変更点は大したことは無かったのだが、パッチpatch.txtを作っておいた。

$ cd ~/ARToolKit  :ARToolKit をインストした場所に移動
$ unzip sample_GL.zip
$ unzip sample_AR.zip
$ unzip sample_AR_lite.zip
$ patch -p1 <patch.txt

パッチをあてたら、各ディレクトリに入って、make だけでサンプルプログラムが作られる。sample_GL は、メタセコイア形式のモデルを表示するだけの単なる OpenGL プログラムだが、sample_AR と sample_AR_lite は AR でメタセコイア形式のモデルを使うサンプルだ。二つは内部形式が違うが、使用方法は全く同じである。
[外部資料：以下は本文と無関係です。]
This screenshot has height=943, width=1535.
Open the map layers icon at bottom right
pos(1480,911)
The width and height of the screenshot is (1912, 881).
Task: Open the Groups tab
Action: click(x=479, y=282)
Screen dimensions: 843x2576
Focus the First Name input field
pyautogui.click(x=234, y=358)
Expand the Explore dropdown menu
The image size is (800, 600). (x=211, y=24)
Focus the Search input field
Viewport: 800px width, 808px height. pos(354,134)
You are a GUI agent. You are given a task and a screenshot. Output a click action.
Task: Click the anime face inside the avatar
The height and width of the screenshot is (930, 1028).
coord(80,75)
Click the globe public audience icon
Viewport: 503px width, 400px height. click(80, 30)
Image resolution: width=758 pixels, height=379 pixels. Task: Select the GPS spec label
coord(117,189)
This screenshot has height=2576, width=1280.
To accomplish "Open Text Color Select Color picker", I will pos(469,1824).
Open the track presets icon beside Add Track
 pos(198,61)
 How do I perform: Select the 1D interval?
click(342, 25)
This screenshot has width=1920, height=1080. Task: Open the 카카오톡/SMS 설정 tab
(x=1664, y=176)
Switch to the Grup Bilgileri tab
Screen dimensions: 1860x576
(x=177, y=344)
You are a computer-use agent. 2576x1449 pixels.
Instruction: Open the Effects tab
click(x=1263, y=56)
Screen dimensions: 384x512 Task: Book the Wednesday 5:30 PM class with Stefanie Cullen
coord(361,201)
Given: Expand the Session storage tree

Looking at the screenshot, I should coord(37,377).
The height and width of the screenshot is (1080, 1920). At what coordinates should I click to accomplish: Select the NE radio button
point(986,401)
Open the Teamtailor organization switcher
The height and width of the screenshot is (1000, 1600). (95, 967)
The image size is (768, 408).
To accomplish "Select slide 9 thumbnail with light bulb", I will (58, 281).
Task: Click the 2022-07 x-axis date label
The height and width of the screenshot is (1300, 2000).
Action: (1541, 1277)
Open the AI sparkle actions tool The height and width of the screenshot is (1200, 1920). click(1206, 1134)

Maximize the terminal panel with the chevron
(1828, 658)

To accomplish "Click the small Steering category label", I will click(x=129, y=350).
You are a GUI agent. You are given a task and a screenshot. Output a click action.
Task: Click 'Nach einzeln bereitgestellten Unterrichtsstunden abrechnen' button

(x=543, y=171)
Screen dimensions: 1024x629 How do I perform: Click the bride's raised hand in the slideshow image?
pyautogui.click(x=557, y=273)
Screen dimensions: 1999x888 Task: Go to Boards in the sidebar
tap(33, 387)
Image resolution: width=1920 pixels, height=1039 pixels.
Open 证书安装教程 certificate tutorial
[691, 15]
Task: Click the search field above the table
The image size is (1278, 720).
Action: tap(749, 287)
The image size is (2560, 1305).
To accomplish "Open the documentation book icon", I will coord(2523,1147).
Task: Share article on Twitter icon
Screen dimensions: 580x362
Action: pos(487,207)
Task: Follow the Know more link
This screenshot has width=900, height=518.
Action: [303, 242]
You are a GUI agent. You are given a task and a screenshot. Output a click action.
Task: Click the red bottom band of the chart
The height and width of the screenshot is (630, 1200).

サンプルプログラムにはトボケた忍者のモデルが付いているが、もうちょっと可愛いモデルが良いので、日曜モデリング--メタセコイアで遊ぼう 初音ミク から mikumikoto.zip をダウンロード。

ダウンロードしたファイルだと、テクスチャファイルが対応して居らず、真っ白のフィギュアしか表示されない。そこで、メタセコイア公式ページ から、フリー版 mqle24.exe をダウンロード

$ wine mqle24.exe

とやって、Ubuntu の wine 上にメタセコイアをインストしてしまう。

mikumikoto.zip の解凍したファイルの中のpngを全て、gimp を使って bmp 形式にしておいてから、メタセコイアで、mikumikoto.mqo を開き、テクスチャを全てpngファイルからbmpに修正し、セーブする。

先ほどの sample_AR や sample_AR_lite のソースコードに mikumikoto.mqo のファイル名を書き込むところを判りやすいようにコメントアウトしておいたから、そこを修正し、make しなおす。 sample_AR や sample_AR_lite のディレクトリに修正した mikumikoto.mqo とbmp テクスチャファイルを入れておけば、 sample_AR 等から読み出すことができる。

ただし、これだと、初音ミクは案山子のようなポーズのままだ。

CypherS TufT から、Mikoto をダウンロード。ただし、この Mikoto は、wine で動かなかった。ここまで Ubuntu だけで頑張ったのだが、仕方がないので Mikoto の作業だけは、Windows 上で行う。

Mikoto でポーズを変えるが、変更したファイルが上手くセーブできない。どうも、顔の部分の目とか口の部分に不要な面が追加されてしまい、のっぺらぼうになる。 最初の写真も、残念ながら 初音ミク の顔はアップに耐えられない。
だれか、Mikoto でポーズを修正したモデルの正しいセーブ方法教えて!


さて、 sample_AR や sample_AR_lite のソースコードを眺めていたら、「もう 10年若かったら、拡張現実 AR 上でポリゴンモデルを自由に動かすことくらいプログラミングしてたなあ・・」って、気がしてきた。実際、それに近いものを作った事もあったし。

いやそれどころか、Mikoto の置き場所になっていた CypherS TufT の ほしさんって以前からの知り合いだぞ。いやはや、世の中狭い。